Toyota AMA Arenacross Interview: Thor/Honda/TUFF Racing’s Brock Sellards

December 15, 2005 12:14pm

Sellards in process of adding “Arenacross star” to resume that includes amateur legend and top MX and SX racer


AURORA, Ill., (Dec. 14, 2005) – Don’t look now but Thor/Honda/TUF Racing’s Brock Sellards is hot on the tail of Toyota AMA National Arenacross Series points leader Chad Johnson, cutting Johnson’s dominant performance in the first few rounds to just a 25-point lead as the series takes the next couple weeks off before returning to action at Dallas’ Reunion Arena (Jan. 6-8).

Sellards is truly one of the sport’s greats. Born & bred to rip and shred in rural Ohio (New Philadelphia), Sellards rose to prominence through the AMA amateur ranks, capturing his first of five Loretta Lynn’s titles in 1982. His legend in the 80cc and 125 class continued to grow as he won two more Loretta’s titles each in ’95 and ’97.

Turning pro the following year Sellards proved that his Loretta’s wins made him the real deal as he paid instant dividends for the FMF/Honda team, scoring three 125 class podium finishes in the AMA Supercross Series’ Eastern Region championship and finishing third overall. And though Sellards would never win an overall title, his best year came in 1999 when was runner up to legend Ricky Carmichael in the 125 AMA MX Nationals series. That year Sellards won his first National at Washougal.

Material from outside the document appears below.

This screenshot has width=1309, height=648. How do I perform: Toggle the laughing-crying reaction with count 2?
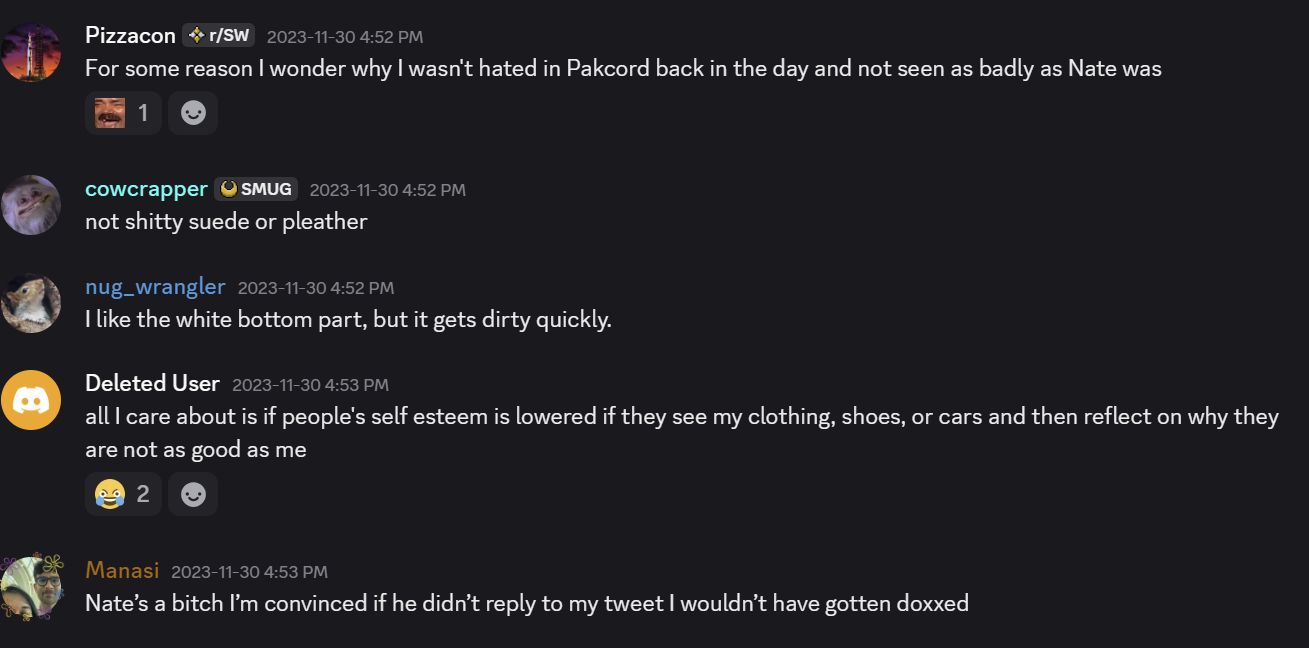point(122,494)
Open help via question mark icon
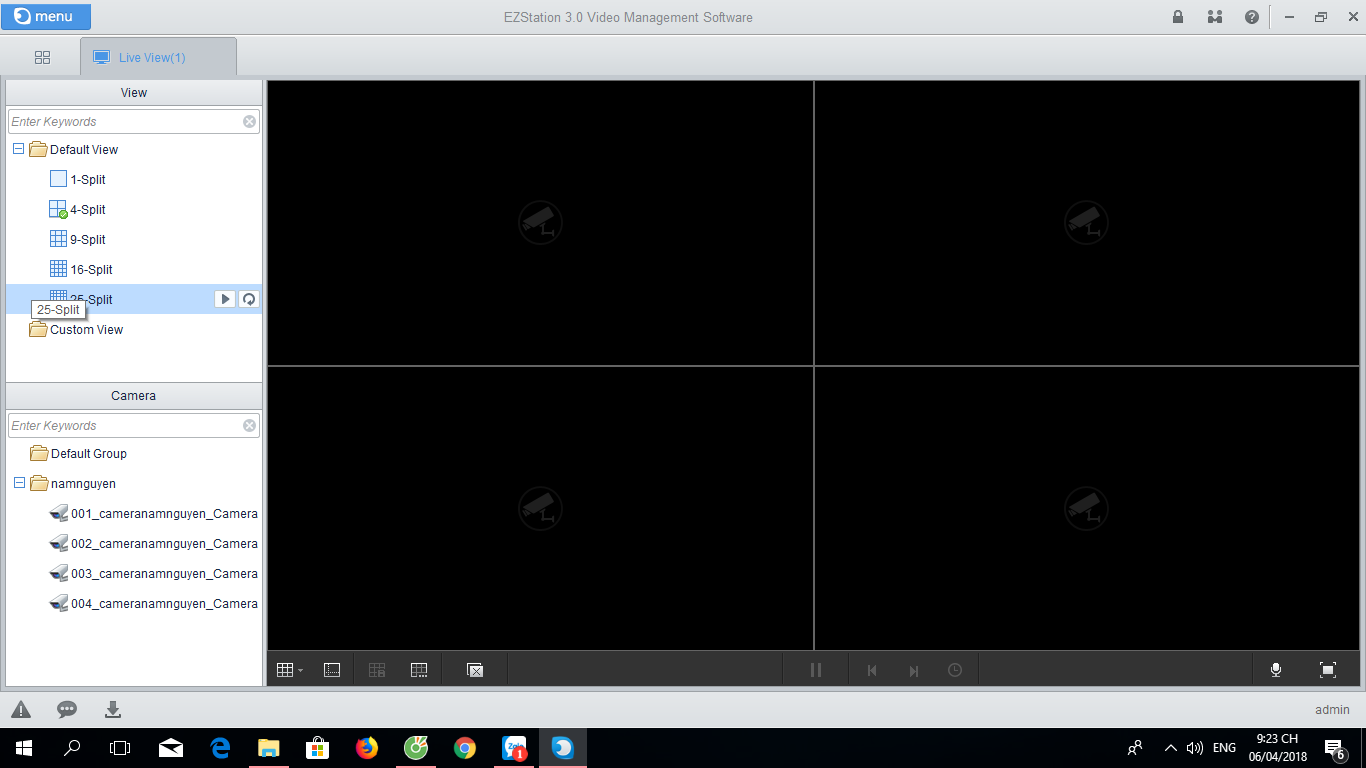This screenshot has width=1366, height=768. (1252, 17)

The following year Sellards scored what would be his greatest pro race victory, winning the 2000 Outdoor National at Kenworthy’s in Troy, Ohio – his hometown track.

The years following 2000 would see Sellards putting up some excellent results, while battling numerous injuries – which included a chronic case of arm pump. Always a threat to podium, Sellards’ incredible threshold for pain was evident through this past season with the Boost Mobile/Yamaha 125 satellite team.

Turning the competition page to a new chapter on Toyota AMA Arenacross, Sellards insists he’s having fun racing again. Living and training recently with Ezra Lusk down in Georgia, Sellards took some time out to discuss how things are going with Arenacross this year and what the future holds in store for one of the sport’s best 125 riders of all time.


CCE: Brock, you mentioned you’re training with Ezra. Is he still fast as heck?

Sellards: (Laughing) It’s ridiculous. Blows me away the factories aren’t calling him. Ten times faster than some of the top factory guys. Retired, but he trains and runs all the time. He won’t do it unless he’s on the best equipment he feels I guess. Would rather be the guy people remember as the guy who battled with McGrath and stuff.”

CCE: Winning Toyota AMA Arenacross races, hanging out in Georgia, riding with Ezra – things sound to be going well for you.

Sellards: Yeah, things are cool. I’ve been enjoying racing the Toyota AMA Arenacross Series. Got my feet wet at Albany – first time I’ve raced Arenacross in a decade. Started out crashing a lot, got landed on in Charlotte, passed Kevin (Johnson) once for the lead and crashed again. Finally didn’t crash and I won. I guess I want it so bad I just kinda crash a lot.

CCE: Tell us about the move to Arenacross. What’s it been like for you?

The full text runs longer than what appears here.